■ Data for processing:
□ □ □ □ □

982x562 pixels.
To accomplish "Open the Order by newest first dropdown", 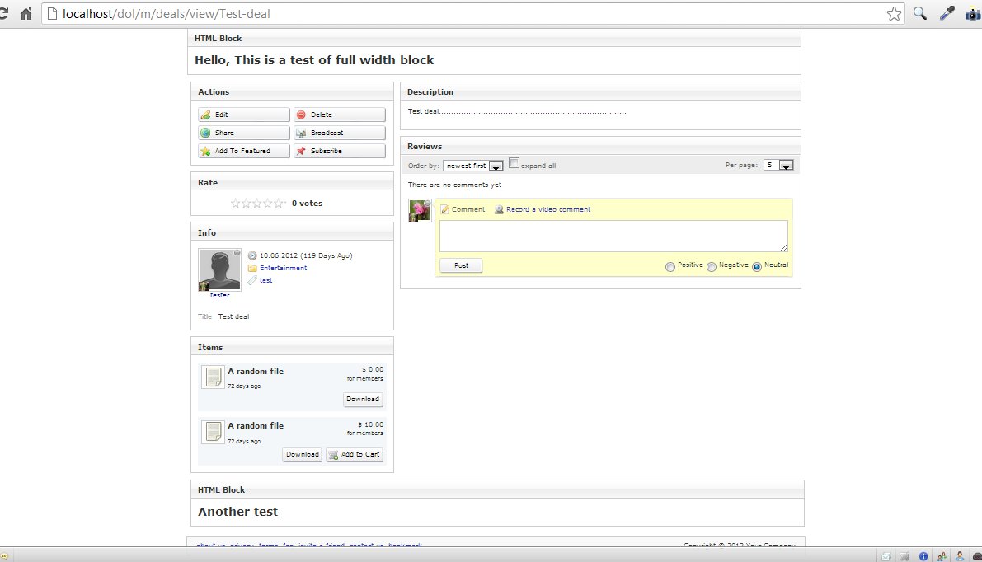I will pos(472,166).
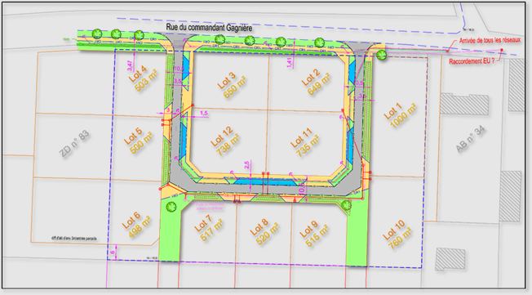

□ □ □ □ □

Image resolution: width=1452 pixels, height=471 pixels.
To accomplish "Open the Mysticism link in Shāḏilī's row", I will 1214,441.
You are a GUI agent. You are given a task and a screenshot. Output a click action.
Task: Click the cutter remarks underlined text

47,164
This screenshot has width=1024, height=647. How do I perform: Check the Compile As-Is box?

□ □ □ □ □

■ What the exercise asks: All lines in the data above from the one with "Task: Click the" through the one with "This screenshot has" must be repeated exactly, and no others.

■ Solution for this task:
Task: Click the cutter remarks underlined text

47,164
This screenshot has width=1024, height=647. How do I perform: Check the Compile As-Is box?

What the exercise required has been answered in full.